Kavgadan gürültüden sağlıklı karar almaya bir türlü fırsat bulamadık. Haliyle de bir türlü çıkış yolunu göremedik.
Yardım ettiğimiz eşe dosta gittik. Kapılar hep duvar oldu.
Ticaret yaptığımız firmalar kendilerini riske atmak istemediler.
Alacaklarımız başka bahara kaldı.
İyi günde birlikte olduğumuz ortaklarımız yurt dışına kaçtı.
Sonra icra takipleri, mahkeme kararları ve nihayetinde İflas bayrağını şirket olarak çektik.

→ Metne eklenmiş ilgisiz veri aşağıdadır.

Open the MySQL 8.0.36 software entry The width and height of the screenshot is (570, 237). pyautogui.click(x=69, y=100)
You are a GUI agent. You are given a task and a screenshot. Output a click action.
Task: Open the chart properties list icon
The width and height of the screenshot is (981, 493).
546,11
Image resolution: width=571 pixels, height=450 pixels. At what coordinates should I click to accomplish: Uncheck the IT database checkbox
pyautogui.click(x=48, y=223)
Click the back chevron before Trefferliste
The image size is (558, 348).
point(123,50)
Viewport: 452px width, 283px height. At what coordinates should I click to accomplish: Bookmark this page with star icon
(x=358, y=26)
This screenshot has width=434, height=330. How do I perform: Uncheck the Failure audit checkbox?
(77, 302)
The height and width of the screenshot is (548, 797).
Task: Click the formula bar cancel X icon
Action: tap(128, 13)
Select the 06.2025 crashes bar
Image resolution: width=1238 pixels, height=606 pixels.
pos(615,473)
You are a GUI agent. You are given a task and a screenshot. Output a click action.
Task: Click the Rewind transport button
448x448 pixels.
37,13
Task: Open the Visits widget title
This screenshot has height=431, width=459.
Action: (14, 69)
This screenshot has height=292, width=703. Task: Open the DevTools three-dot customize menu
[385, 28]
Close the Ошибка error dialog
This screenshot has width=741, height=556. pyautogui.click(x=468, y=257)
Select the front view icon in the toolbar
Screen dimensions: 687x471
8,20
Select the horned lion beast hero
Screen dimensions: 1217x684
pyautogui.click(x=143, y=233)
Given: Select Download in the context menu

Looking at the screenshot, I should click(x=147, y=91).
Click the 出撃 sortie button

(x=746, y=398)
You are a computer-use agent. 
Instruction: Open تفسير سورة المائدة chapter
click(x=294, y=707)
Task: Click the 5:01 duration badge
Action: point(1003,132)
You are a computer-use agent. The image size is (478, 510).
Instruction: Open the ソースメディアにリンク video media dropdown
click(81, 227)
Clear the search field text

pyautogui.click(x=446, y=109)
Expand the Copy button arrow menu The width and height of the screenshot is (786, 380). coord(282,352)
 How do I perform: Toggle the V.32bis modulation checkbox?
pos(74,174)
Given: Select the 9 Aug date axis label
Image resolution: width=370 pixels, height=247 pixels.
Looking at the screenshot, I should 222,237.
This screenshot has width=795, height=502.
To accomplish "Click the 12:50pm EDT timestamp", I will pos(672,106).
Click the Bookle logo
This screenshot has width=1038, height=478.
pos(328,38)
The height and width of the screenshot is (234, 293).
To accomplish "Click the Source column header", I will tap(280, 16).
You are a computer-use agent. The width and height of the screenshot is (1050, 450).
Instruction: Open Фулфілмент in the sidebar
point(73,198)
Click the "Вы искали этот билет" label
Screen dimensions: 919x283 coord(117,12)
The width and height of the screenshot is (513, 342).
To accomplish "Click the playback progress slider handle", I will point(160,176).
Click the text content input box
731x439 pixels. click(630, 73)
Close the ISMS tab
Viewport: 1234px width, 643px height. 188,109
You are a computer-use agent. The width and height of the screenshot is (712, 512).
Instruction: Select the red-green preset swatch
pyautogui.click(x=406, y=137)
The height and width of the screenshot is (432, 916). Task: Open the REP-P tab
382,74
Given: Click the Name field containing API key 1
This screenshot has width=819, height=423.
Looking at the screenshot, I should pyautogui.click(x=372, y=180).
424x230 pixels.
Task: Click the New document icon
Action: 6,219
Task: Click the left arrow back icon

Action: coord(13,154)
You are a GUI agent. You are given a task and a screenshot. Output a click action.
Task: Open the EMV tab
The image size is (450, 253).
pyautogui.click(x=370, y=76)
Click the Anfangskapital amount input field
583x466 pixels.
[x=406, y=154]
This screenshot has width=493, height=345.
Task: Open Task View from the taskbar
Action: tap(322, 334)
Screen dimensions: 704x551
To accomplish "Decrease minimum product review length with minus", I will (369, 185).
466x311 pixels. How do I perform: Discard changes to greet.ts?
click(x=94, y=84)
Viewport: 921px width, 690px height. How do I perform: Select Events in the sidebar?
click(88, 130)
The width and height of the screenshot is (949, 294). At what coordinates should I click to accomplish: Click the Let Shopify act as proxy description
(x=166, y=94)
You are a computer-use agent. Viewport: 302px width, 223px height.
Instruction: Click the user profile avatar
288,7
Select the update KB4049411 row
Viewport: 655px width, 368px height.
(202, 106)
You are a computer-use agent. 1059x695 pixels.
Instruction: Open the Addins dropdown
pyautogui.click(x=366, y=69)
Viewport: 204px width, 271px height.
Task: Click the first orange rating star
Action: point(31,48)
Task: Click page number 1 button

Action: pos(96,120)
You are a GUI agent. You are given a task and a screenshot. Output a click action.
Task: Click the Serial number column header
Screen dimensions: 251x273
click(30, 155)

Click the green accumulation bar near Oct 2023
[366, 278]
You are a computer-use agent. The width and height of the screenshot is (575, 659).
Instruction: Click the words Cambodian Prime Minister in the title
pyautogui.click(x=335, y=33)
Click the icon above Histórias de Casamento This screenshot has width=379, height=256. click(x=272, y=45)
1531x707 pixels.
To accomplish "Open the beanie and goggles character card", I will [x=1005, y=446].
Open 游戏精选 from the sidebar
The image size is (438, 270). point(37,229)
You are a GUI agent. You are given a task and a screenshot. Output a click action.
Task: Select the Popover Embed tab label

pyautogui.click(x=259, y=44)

Yedi yaşımdan kırk sekiz yaşıma kadar biriktirdiğim eşi dostu düşündüm. Etrafıma bakındım durdum. İnsanlar sizi gördükleriyle, beklentileriyle değerlendiremeye tabi tutuyorlar. Eğer sizde menfaati varsa baş üstünde tutuyorlar fakat sizde menfaati yok ise sizden oldukça uzakta bir yere kaçıyorlar.
Kırk altı yaşına kadar Fatma Abla’nın düşlerini gerçekleştirebilecek ekonomik güce erişmiştim. Pembe panjurlu mütevazi bir ev yerine tercihlerimi rezidanslardan yana kullandım. O kadar başarıdan sonra hayat Fatma ablanın düşlerindeki gibi sonu mutlu bitmemişti. Fatma Ablanın düşlerini dinlerken küçük kasabanın bize verdiği hediyelerin bir bir gittiğini farkına varıyorum.
Yaşanan onca kayıptan sonra, her şeye yeniden başlamak gerekiyor. Her şeyin başladığı o küçük kasabaya gidip, Fatma Ablanın düşlerini yeniden dinlemek gerekiyor.
Belki kaybettiğim hediyeleri tekrar kazanırım.